## FRAGMENTO DEL DOCUMENTO:

_
_
_
_
Tribuna:
Tribuna
Artículos estrictamente de opinión que responden al estilo propio del autor. Estos textos de opinión han de basarse en datos verificados y ser respetuosos con las personas aunque se critiquen sus actos. Todas las tribunas de opinión de personas ajenas a la Redacción de EL PAÍS llevarán, tras la última línea, un pie de autor —por conocido que éste sea— donde se indique el cargo, título, militancia política (en su caso) u ocupación principal, o la que esté o estuvo relacionada con el tema abordado

Amores que matan

Nadie dio un puñetazo. Nadie tenía cuchillo. Nadie esgrimió una pistola. Murieron pacífica y patéticamente con los pulmones inexorablemente deshinchados entre toneladas de carne humana y unas vallas fabricadas con el acero que ha hecho famosa a la ciudad inglesa de Sheffield.Si hubiesen perdido la vida en un terremoto, inundación, choque de trenes, accidente aéreo o incluso acto terrorista, habrían perecido al menos entre la consternación general, hermosas necrológicas y muestras de solidaridad internacional. Pero, en el estadio de Hillsborough, los seguidores del Liverpool murieron como delincuentes sorprendidos mientras robaban un banco.

El presidente de la UEFA, Jacques Georges, proclamó por una emisora de radio francesa que habían pagado el precio a su bestialidad. Desde Buenos Aires, el presidente de la Federación Argentina de Fútbol, Julio Grondona, afirmó: 'La tragedia es producto de la violencia a la que nos tienen acostumbrados los hinchas del Liverpool".

Los aficionados ingleses están marcados con hierro candente. Sobre todo, los del Liverpool. Desde la tragedia de Heysel, poseen antecedentes penales que tienden a demostrar su culpabilidad. Son prejuzgados por su etiqueta de denominación de origen. Gran parte de las reacciones internacionales indican, entre la indignación inglesa por la falta de respeto hacia sus caídos, que los hinchas han contribuido a cavar su propia fosa.

## DATOS ALMACENADOS:
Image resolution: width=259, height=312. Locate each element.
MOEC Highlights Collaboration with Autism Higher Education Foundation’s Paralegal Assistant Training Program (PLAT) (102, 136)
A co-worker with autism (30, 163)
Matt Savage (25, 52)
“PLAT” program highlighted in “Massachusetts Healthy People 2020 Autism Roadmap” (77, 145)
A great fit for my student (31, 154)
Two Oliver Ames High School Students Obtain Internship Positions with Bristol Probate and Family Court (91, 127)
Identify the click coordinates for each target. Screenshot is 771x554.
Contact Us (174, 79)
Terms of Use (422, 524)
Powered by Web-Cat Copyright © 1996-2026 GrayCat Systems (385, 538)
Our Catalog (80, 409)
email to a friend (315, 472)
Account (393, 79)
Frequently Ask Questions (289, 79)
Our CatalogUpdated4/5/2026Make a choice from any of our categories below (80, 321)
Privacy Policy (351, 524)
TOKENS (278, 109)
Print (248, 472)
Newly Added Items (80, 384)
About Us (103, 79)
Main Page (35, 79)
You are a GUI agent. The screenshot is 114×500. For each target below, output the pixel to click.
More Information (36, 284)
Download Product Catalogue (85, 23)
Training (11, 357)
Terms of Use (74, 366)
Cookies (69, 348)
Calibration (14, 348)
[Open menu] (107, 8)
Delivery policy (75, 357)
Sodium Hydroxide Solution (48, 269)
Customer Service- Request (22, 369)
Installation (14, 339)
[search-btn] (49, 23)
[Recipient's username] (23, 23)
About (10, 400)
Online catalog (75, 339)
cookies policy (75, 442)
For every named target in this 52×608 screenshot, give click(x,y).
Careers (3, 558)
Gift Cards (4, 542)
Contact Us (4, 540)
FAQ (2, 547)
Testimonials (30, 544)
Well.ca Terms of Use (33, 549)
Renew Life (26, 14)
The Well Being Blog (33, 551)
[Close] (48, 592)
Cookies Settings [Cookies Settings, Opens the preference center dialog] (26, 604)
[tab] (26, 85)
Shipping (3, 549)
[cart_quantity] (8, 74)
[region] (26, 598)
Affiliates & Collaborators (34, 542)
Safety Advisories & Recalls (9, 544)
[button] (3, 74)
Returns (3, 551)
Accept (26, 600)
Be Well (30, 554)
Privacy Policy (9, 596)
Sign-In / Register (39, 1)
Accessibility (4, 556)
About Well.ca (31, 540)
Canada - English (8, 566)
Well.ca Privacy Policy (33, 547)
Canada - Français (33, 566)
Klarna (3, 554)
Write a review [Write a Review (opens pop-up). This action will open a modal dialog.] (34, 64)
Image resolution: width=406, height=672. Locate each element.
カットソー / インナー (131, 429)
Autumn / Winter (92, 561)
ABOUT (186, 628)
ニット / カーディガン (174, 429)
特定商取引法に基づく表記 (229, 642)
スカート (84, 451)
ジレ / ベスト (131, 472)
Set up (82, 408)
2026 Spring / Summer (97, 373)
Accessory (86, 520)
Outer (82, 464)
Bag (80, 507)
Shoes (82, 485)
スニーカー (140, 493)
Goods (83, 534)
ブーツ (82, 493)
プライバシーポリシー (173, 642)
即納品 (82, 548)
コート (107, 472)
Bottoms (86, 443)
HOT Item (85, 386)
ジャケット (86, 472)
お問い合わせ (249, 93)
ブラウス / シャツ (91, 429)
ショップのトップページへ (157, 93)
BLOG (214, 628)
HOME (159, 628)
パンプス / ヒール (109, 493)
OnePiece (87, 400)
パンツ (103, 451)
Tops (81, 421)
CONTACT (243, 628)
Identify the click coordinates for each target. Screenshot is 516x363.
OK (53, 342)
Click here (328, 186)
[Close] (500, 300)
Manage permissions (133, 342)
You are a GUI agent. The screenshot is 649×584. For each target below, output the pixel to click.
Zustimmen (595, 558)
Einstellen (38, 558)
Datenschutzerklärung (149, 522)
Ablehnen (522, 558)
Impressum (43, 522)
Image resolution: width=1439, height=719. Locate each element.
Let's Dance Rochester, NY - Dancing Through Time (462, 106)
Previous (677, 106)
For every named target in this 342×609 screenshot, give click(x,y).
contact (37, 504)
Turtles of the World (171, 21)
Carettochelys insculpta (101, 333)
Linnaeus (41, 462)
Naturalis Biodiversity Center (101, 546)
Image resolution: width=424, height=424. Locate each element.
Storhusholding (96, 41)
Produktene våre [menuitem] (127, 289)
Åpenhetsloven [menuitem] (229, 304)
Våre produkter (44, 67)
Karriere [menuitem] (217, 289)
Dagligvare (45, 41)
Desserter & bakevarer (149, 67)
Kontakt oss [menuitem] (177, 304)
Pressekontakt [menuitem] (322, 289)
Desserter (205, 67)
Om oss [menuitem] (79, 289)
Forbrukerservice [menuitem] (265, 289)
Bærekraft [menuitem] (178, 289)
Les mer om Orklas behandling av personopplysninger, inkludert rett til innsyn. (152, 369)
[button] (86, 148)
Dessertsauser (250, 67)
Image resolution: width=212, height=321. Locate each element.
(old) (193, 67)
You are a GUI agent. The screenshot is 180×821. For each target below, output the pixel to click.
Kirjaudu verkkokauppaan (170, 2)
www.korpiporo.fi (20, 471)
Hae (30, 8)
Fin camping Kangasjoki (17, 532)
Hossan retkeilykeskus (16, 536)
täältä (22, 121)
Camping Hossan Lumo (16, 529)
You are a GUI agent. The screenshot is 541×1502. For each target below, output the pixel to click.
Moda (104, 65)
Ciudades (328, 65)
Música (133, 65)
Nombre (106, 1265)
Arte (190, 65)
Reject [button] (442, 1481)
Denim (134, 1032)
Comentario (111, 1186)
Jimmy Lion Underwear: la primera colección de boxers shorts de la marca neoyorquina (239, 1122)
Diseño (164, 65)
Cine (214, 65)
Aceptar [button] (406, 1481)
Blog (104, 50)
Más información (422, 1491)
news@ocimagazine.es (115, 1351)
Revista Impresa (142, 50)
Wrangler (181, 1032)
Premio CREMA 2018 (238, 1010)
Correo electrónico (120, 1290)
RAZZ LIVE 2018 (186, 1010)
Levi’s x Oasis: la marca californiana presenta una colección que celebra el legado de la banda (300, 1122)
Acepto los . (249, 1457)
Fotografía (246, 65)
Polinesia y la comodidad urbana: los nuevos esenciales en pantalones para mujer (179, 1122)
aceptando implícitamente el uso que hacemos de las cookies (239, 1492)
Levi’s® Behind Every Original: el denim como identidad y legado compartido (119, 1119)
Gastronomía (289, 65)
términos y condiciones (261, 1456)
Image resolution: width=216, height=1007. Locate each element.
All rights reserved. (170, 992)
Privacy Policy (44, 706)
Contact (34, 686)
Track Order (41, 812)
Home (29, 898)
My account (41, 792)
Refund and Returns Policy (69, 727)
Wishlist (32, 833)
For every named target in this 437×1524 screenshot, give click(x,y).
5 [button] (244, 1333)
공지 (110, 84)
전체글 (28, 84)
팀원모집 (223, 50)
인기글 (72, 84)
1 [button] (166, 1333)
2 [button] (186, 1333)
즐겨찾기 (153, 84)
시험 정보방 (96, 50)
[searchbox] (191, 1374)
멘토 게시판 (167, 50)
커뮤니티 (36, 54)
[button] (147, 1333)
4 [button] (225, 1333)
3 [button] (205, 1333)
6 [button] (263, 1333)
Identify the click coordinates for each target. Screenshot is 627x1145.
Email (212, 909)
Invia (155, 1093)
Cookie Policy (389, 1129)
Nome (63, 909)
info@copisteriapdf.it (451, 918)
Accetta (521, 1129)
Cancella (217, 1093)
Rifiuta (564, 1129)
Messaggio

## TAREAS A REALIZAR:
1. Vuelve a escribir el pasaje del artículo sobre Hillsborough que empieza con "Los aficionados ingleses" y sigue hasta "su propia fosa.".
2. Responde estas preguntas a partir del artículo sobre Hillsborough:
(a) ¿Qué cargo ocupaba Jacques Georges?
(b) ¿En qué ciudad inglesa se fabrica el acero con el que estaban hechas las vallas?
(c) ¿Desde qué tragedia poseen antecedentes penales los aficionados ingleses?

## RESPUESTAS ESPERADAS:
1.
Los aficionados ingleses están marcados con hierro candente. Sobre todo, los del Liverpool. Desde la tragedia de Heysel, poseen antecedentes penales que tienden a demostrar su culpabilidad. Son prejuzgados por su etiqueta de denominación de origen. Gran parte de las reacciones internacionales indican, entre la indignación inglesa por la falta de respeto hacia sus caídos, que los hinchas han contribuido a cavar su propia fosa.

2.
(a) Presidente de la UEFA.
(b) Sheffield.
(c) Desde la tragedia de Heysel.